I have been a citizen of the E.U. since I was six, and now that part of my identity has been wrenched from me. I was proud to be European and British, the dream of Winston Churchill. Now I am no longer European and ashamed to be British.
I feel that a mistaken older generation have taken away the future of a younger generation. Vote statistics show that the share of ‘leave’ vote dramatically increased among the oldest voters so there is evidence to support that feeling.
I’ve never been more concerned and afraid for the future, but I I take some solace in nature and literature.
The land itself hasn’t changed. This is a social crisis on epic proportions but nature is as it was last week. The social and political crisis may yet destroy the land if we don’t do enough to tackle climate change, but for now, the land continues unchanged, unaffected by Brexit.

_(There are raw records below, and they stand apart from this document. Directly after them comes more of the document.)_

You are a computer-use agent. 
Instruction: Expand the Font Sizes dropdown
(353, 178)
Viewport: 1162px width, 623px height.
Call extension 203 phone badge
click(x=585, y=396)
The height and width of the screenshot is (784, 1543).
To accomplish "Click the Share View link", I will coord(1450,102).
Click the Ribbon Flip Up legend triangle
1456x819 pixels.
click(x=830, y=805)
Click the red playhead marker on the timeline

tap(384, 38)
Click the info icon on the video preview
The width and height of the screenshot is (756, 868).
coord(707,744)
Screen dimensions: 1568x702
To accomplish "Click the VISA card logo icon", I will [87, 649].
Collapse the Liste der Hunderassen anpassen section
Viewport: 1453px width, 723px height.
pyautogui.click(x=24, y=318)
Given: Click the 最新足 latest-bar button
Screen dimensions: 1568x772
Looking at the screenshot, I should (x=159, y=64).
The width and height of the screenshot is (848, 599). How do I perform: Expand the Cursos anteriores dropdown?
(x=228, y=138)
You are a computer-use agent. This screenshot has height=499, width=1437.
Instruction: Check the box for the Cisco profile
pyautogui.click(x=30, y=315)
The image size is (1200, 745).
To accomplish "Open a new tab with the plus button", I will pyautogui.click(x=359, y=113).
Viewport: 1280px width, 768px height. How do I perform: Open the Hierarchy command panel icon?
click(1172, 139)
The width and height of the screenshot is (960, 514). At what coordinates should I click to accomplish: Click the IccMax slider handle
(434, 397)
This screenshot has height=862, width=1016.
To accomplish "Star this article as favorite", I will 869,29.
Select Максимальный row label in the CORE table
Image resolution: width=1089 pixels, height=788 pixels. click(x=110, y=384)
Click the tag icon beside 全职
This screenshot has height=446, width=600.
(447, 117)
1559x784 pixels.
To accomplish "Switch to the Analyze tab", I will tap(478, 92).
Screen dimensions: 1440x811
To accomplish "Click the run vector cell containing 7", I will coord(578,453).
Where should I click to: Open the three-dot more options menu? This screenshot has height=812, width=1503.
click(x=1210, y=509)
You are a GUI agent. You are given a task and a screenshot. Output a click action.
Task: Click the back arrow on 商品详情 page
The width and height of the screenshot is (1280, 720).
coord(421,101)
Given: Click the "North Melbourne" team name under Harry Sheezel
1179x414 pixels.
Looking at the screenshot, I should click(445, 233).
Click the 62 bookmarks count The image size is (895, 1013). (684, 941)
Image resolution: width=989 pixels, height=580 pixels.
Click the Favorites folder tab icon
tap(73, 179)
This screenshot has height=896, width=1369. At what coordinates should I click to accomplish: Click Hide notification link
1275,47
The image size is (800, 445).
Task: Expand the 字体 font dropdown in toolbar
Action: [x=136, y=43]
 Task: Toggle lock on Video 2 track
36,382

I still have fantasy and sci-fi to distract me, but also to inspire and guide me. I can look to Kim Stanley Robinson’s Mars trilogy to see how things can get better despite cataclysmic events.
I can also look to T.H. White’s The Once and Future King to see how nature can guide us:
‘Merlyn had taught him about animals so that the single species might learn by looking at the problems of the thousands. He remembered the belligerent ants, who claimed their boundaries, and the pacific geese, who did not […] Countries would have to become like counties – but counties which could keep their own culture and local laws. The imaginary lines on the earth’s surface only needed to be unimagined. The airborne birds skipped them by nature. How mad the frontiers had seemed to Lyo-lyok [a goose], and would to man if he could learn to fly’.
For the sake of peace and prosperity we must knock down walls and erase borders, whilst keeping our cultural and social identities. We should not retreat into our castles, pulling up the drawbridges. The world’s problems are our problems.